On Commitment

Let me get this straight: Senator Obama offers to work toward an agreement with the eventual Republican nominee to accept public financing for the general election.

Meanwhile, Senator McCain secures a loan in January to bail out his moribund primary campaign, either offering his expected public funding as collateral in case his campaign fails, in which case he cannot legally avoid the associated spending limits, or offering no collateral at all, in which case he has received an improper loan. Now he wants out of public financing. In short, McCain is abusing the system, and is on the verge of breaking the law that bears his own name.

Yet Senator Obama is excoriated by McCain's campaign, with the help of the press, for "failing to keep a commitment," because he will not reiterate a "promise," which he never made unconditionally, to opt into public funding for the general election? Typical Republican behavior: do something highly unethical, then rationalize it while at the same time accusing the other of exactly the same unethical behavior.
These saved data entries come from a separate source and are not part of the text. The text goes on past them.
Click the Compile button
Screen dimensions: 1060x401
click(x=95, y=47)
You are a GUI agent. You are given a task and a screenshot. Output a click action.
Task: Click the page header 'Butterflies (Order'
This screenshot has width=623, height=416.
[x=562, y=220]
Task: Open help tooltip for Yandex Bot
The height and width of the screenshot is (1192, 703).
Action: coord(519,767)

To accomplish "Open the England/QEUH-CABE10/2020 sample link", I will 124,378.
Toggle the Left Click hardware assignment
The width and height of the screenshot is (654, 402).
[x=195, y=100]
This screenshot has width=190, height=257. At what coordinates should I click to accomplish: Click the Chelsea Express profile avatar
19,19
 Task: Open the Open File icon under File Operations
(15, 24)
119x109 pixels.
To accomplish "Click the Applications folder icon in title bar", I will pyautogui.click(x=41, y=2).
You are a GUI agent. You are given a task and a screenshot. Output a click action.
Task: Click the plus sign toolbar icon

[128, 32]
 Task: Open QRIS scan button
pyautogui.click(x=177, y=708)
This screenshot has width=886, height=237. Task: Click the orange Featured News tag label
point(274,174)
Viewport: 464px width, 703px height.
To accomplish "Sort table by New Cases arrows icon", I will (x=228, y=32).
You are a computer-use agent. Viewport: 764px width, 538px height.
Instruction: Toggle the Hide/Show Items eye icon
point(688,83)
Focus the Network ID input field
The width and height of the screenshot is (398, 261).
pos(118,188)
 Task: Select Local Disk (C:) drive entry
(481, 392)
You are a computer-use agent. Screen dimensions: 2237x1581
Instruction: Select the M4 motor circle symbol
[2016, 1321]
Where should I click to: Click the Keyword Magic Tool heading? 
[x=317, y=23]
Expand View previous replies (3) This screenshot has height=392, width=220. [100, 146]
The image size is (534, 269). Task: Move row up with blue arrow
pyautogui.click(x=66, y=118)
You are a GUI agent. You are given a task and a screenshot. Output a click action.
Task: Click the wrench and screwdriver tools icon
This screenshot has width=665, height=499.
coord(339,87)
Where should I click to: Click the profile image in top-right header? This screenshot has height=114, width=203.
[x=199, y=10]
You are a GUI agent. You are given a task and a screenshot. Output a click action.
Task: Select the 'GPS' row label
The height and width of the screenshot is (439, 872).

If we're talking about a test of commitment here, let's talk about commitment to the rule of law. And Barack Obama has that all over John McCain.

Senator McCain's "integrity" - NOT

Whatever integrity John McCain had was thrown out the window the minute he started brown-nosing GWB.

No argument there

Obama has every right and reason now to say, "Hey, I made an offer in good faith, and you're just playing games with the system. The deal is off." I really hope he does say that.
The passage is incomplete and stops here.